Tuesday, February 10, 2009

Qwest profit falls 49 pct in 4Q (AP)

NEW YORK - Fourth-quarter earnings fell 49 percent at Qwest Communications International Inc. from a year ago, mainly due to tax effects, while cost-cutting helped its underlying performance beat Wall Street expectations.

Its shares rose 28 cents, or 8.3 percent, to $3.65 in premarket trading.

The Denver-based phone company on Tuesday said it earned $185 million, or 11 cents per share, in the October-December period, down from $366 million, or 20 cents per share, a year ago.

The latest results included a charge of a penny per share for severance payments. The company cut 1,700 jobs in the quarter, more than the 1,200 layoffs it had announced.

Analysts polled by Thomson Reuters expected lower earnings, at 10 cents per share.

Qwest's revenue slipped 3 percent to $3.32 billion from $3.44 billion a year ago as consumers continued to drop landlines. Also, Qwest during the year dropped an arrangement under which it resold Sprint Nextel Corp.'s wireless service under its own name. Instead, it promotes Verizon Wireless service and gets a cut of those fees.

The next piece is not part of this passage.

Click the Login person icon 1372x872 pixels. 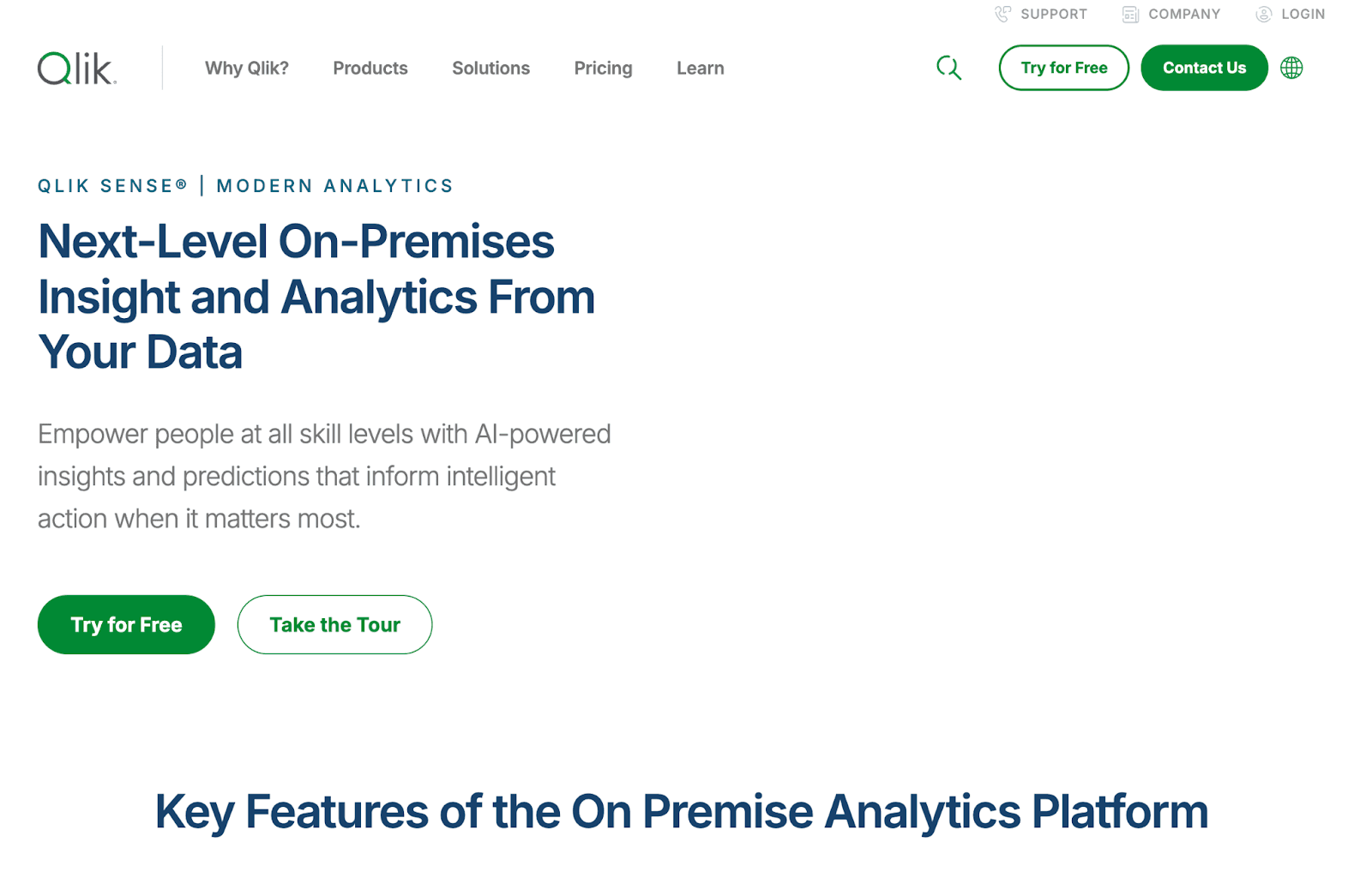(1263, 14)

Qwest ended the year with 8 million consumer and small-business phone lines in service, a loss of 219,000 in the last quarter as customers continued to go wireless-only, or switch to cable phone service.

Qwest added 54,000 broadband subscribers, but growth in this segment is slowing substantially. In the same quarter a year ago, it added 95,000 customers, which was also down from the previous year.

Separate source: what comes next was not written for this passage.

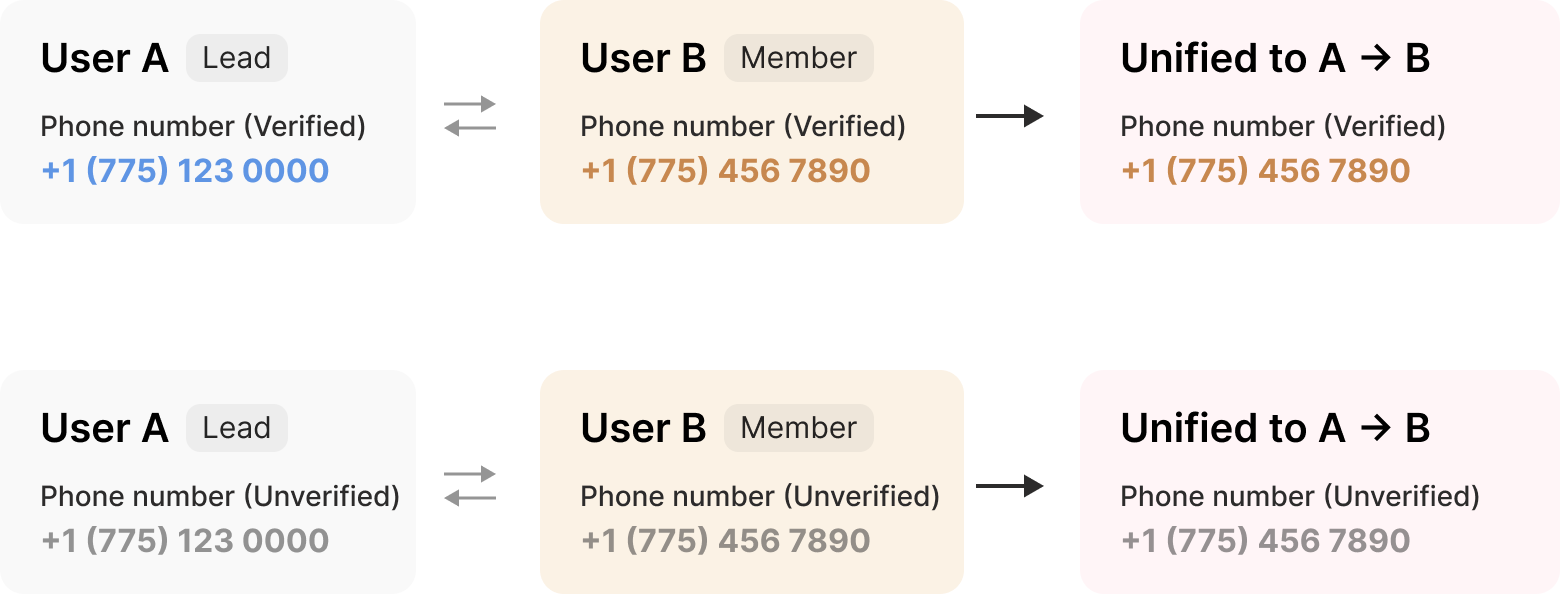This screenshot has height=600, width=1560.
Task: Click the User B heading above the unverified phone number
Action: tap(643, 429)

The company has been upgrading its network to compete with cable, and said it is now able to offer higher Internet speeds to 1.9 million households, exceeding its goal of 1.5 million.

Qwest's business services segment did relatively well, with revenue up 4 percent year over year despite a dismal business climate.

The wholesale division, which carries long-haul data and phone traffic, saw revenue decline 7 percent.

With two of its three main businesses shrinking, Qwest has been cutting jobs. It ended the quarter with 32,937 employees, 11 percent fewer than a year ago. That cut its expenses by 5 percent, to $2.8 billion.

Looking ahead, Qwest said it expects earnings before interest, taxes, depreciation and amortization, or EBITDA, to be $4.2 billion to $4.4 billion this year.

Analysts polled by Thomson Reuters were expecting EBITDA of $4.3 billion for 2009.

Qwest's figure includes about $200 million, or 7 cents per share, in added noncash pension and retiree benefits, compared to 2008. Pension funds have declined in value with the stock market. Qwest said it won't have to make a cash contribution to its funds this year, but may have to add as much as $300 million in 2010.

Unlike AT&T Inc. and Verizon Communications Inc., Qwest said it expects to maintain capital spending at about the level of 2008, when it invested $1.78 billion. The other phone companies are cutting their spending to maintain their cash flow in lean times. However, Qwest's level of spending is already much lower than at the other companies.

For all of 2008, Qwest earned $681 million, or 39 cents per share, compared to $2.9 billion, or $1.52 per share in 2007. Pretax income rose 66 percent to $1.1 billion from $664 million.

Full-year revenue fell 2 percent to $13.5 billion from $13.8 billion.